To be honest, the achievements of organisations are often down to quite basic stuff: a good idea, hard work and a lot of luck. We may suggest analytical tools all we want but often the list of factors explaining real empirical success will include rather basic stuff. It is therefore we get so delighted whenever a successful organisation (App- le, Ikea, the usual suspects) or a successful person (Steve Jobs, Ingvar Kamprad, again, the usual suspects) actually does have certain features that resemble the ones we think about as generally relevant. But this doesn’t happen often.
However, one such person just left us: Jan Wallander passed away in September at the age of 96. For the modern Swedish world of industry and commerce, including researchers like yours truly, his legacy and status is unique. Because his achievements were remarkable in the mundane, perhaps, world of administration and decision-making. Things you study and my colleagues and I try to teach. Wallander actually used scientifically grounded ideas about structure, decentralisation and, particularly, the art of incentivising, to transform the Svenska Handelsbanken – arguably the most successful bank in the Swedish system over the last four decades – for which he served as CEO and later chairman in the 1970s and 80s.

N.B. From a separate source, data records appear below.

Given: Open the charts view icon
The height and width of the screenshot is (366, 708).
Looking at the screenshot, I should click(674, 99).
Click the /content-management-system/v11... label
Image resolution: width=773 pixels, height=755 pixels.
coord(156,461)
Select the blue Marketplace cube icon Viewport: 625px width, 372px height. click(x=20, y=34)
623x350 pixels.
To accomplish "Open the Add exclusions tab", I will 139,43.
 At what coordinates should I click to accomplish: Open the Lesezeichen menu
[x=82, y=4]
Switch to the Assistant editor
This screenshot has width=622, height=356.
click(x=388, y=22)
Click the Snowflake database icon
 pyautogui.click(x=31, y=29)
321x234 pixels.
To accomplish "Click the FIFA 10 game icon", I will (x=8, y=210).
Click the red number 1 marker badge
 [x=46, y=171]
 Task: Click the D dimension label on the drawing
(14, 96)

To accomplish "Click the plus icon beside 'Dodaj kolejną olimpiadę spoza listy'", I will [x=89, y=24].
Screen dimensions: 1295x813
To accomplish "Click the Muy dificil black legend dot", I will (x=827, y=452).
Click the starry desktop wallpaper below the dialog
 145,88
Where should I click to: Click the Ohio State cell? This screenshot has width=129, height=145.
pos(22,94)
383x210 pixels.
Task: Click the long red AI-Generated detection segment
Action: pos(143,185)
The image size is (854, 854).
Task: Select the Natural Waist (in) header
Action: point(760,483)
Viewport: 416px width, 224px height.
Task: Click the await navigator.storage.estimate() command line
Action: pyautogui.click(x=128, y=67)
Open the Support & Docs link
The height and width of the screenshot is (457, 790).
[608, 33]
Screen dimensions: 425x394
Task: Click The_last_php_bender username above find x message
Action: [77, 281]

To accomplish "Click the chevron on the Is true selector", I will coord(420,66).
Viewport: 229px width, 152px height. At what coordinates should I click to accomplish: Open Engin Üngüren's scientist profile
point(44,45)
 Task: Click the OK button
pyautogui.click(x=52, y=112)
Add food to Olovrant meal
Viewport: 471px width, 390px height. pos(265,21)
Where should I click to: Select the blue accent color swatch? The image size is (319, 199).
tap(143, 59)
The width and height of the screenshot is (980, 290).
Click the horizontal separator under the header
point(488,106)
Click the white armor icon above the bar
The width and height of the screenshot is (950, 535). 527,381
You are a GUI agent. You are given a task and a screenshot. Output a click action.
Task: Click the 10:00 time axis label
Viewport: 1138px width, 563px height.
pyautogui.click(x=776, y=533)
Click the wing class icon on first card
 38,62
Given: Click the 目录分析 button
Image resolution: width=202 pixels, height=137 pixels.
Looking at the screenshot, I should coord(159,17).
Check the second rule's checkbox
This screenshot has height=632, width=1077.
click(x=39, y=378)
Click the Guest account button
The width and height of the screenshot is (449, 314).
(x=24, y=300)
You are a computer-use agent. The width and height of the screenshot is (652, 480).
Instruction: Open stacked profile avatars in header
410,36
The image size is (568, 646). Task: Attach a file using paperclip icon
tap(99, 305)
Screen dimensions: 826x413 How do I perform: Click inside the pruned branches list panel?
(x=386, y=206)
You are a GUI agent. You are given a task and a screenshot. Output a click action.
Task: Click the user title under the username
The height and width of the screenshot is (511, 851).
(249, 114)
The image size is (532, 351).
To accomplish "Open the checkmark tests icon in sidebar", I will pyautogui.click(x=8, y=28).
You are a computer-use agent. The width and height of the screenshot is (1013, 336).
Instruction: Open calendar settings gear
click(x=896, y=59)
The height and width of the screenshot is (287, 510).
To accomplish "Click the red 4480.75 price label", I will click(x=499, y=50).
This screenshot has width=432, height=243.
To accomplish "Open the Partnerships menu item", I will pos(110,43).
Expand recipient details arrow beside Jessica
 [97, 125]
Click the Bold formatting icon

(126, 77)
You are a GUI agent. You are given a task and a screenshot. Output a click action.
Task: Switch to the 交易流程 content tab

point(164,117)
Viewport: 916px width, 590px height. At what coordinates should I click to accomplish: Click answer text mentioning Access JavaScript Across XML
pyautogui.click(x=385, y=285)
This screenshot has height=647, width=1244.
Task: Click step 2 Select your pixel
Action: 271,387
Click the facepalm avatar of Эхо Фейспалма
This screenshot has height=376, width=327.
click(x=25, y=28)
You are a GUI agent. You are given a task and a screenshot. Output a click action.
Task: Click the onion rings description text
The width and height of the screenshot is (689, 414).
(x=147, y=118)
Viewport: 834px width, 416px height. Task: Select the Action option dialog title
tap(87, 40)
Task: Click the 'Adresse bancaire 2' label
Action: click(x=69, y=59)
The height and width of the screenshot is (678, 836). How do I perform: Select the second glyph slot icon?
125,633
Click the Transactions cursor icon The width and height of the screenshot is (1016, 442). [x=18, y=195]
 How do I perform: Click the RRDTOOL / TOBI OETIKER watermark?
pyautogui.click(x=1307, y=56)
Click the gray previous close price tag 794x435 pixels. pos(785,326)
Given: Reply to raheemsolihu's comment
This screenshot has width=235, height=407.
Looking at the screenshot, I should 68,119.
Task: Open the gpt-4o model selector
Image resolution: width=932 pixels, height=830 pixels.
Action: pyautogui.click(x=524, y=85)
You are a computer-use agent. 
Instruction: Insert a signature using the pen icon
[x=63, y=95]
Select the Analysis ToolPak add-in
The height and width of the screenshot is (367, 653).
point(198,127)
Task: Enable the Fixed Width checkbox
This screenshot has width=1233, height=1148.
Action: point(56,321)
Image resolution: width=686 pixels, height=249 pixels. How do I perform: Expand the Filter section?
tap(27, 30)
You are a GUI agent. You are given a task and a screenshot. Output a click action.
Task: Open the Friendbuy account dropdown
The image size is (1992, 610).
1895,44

He decentralised the structure and increased the number of branches, in order to get closer to customers, even if it wasn’t the bank for everyone. Decisions were taken locally. They had nice margins on their products and services, and unlike the others, Handelsbanken made few risky bets abroad. Wallander also gave up budgeting, which gave him quite a reputation. “Giving up budgeting – in a bank?” It worked out just fine, as suggested by research. There are other means to control organisational behaviour. One of his main immediate decisions was to create Oktagonen – a profit-sharing trust controlled by the employees of the bank. Every year the bank outperforms the industry average, the annual meeting yields a certain amount to the trust, which primarily has invested in the bank itself (Oktagonen is one of the larger owners), apart from adding to the pension as staff retire. If you’ve worked long enough, you get more than 10 MSEK upon retirement.
”Wallander also gave up budgeting, which gave him quite a reputation.”
Wallander did other things as well to transform the bank, but these initiatives on their own, and, more so, in orchestration, created an institutional platform for the bank to continue to outperform the others and reach above-normal returns year in year out. It is testament not only to brilliant leadership but also to the suggestion that every now and then, a sensible and clever implementation of management ideas can actually result in fantastic things.
There are many other things to be said about Jan Wallander: generous (the research foundation that bears his and Tom Hedelius’s names funds basically the entire postdoc research community in the economics and administration fields in Sweden), highly intelligent, sociable, and, at its very core, a decision-maker with a rare quality of judgment. LUSEM awarded Wallander an honorary doctorate in 2006. I’m very proud of this.
P.S. Re my last column: I bang my liberal head against the wall, and plead incompetence. I’m out of sync with certain parts of this world. D.S.